Exercise inputs START

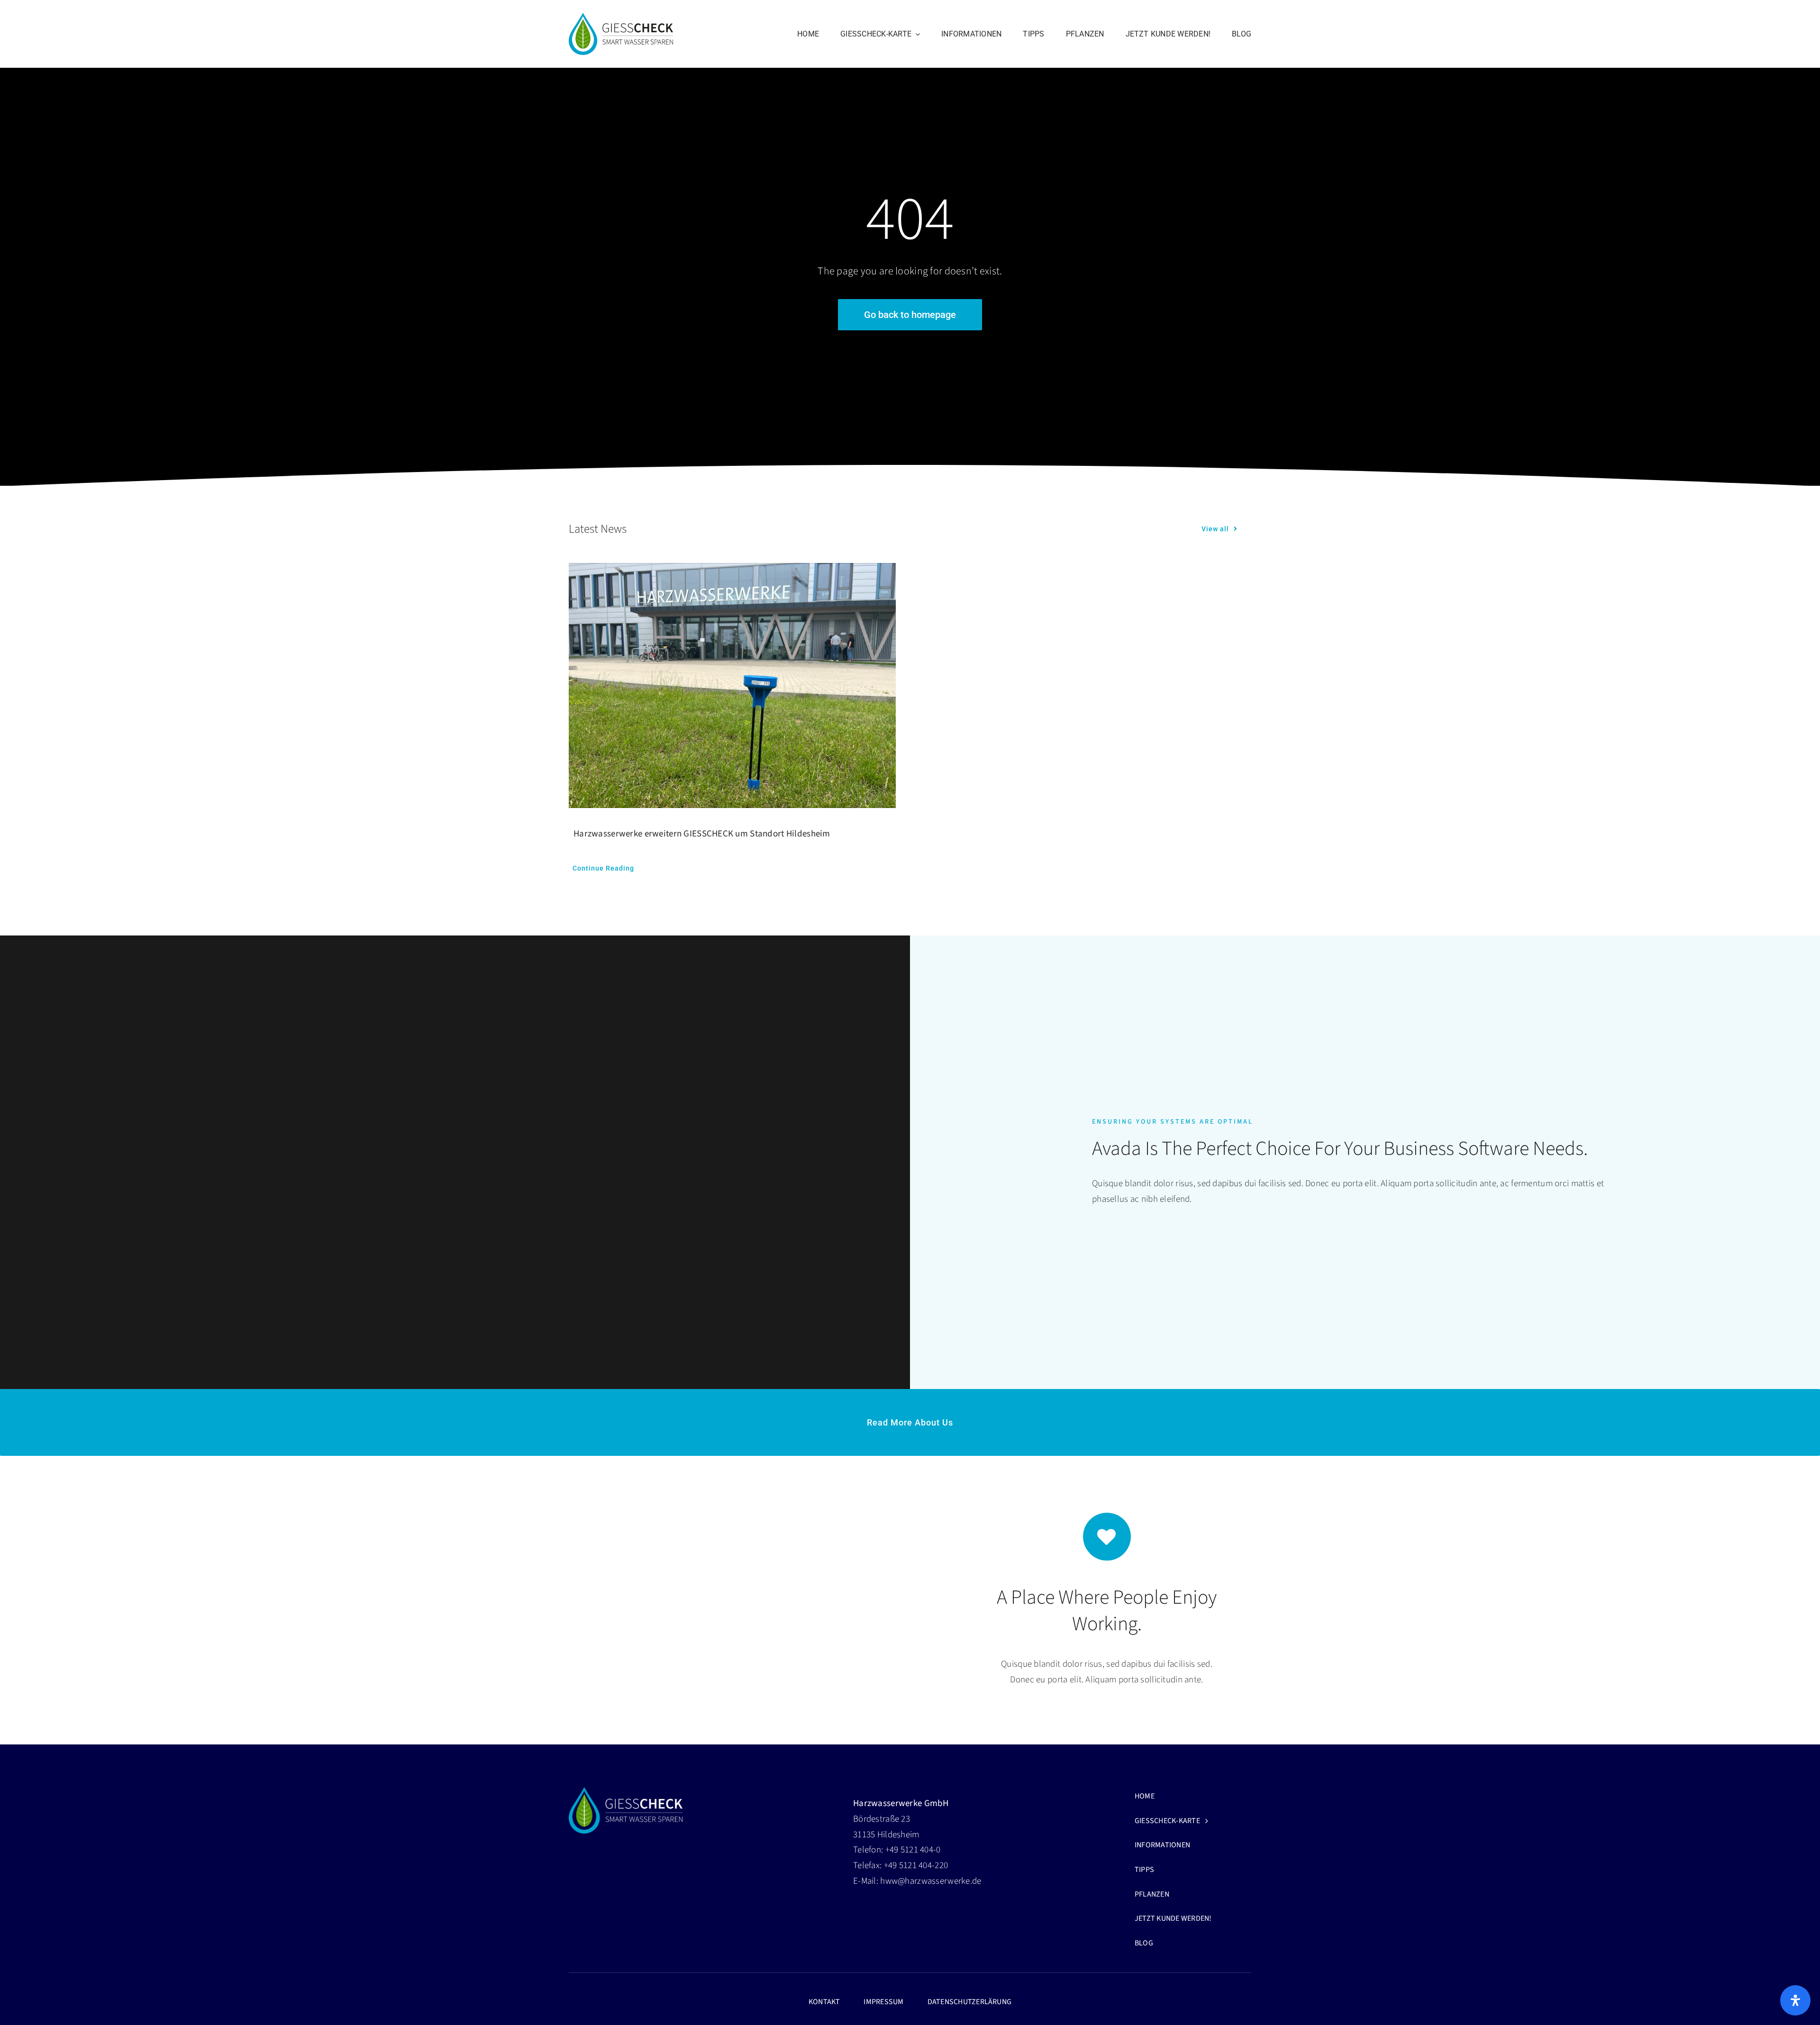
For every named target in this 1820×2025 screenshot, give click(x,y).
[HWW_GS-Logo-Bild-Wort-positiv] (621, 17)
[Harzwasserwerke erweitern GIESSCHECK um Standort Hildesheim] (732, 685)
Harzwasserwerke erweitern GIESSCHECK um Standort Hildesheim (701, 833)
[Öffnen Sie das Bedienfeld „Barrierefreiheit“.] (1795, 2000)
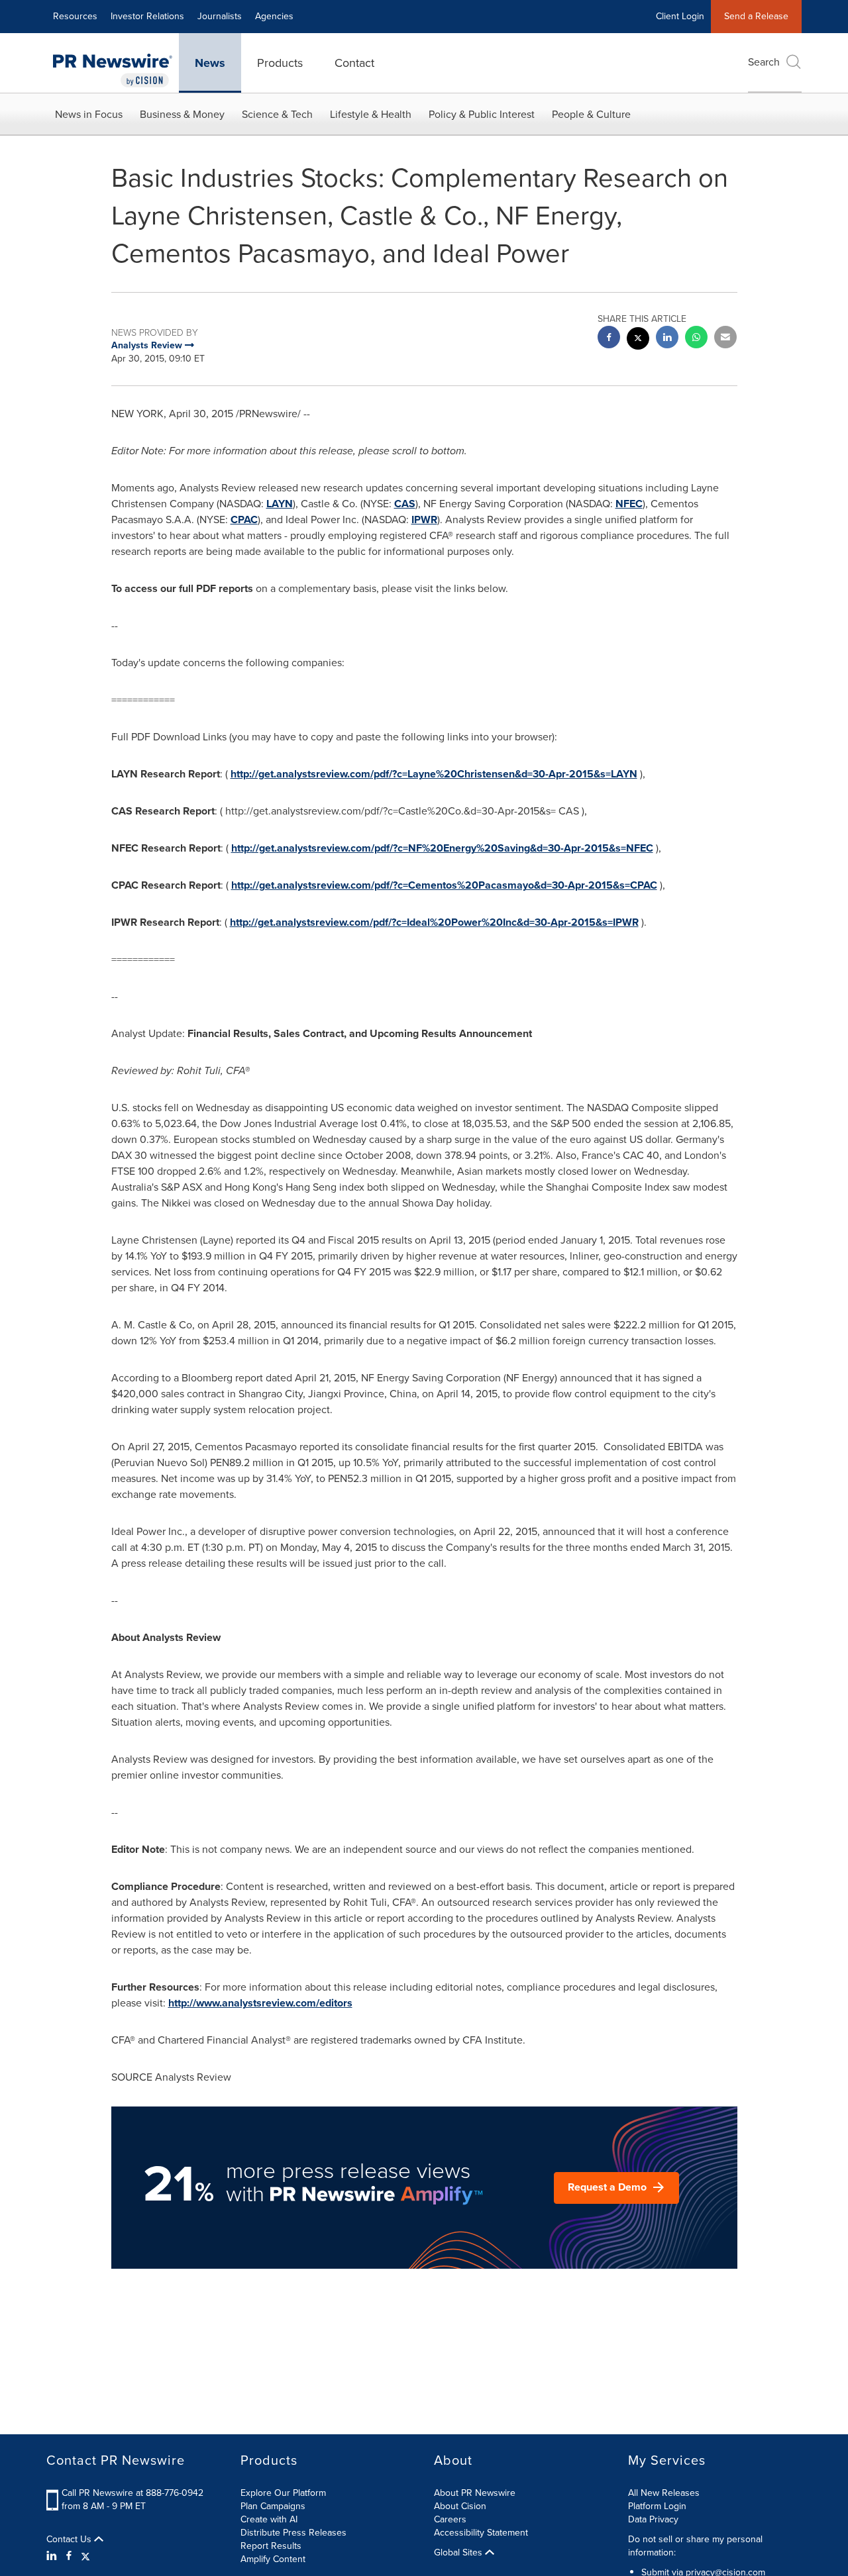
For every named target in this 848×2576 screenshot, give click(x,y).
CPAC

Exercise inputs END

Required action: The lines to set down, exactly and with both ends included, run from the one containing "For every named target in this 848×2576" to the last line of the data above.

Your solution:
For every named target in this 848×2576 screenshot, give click(x,y).
CPAC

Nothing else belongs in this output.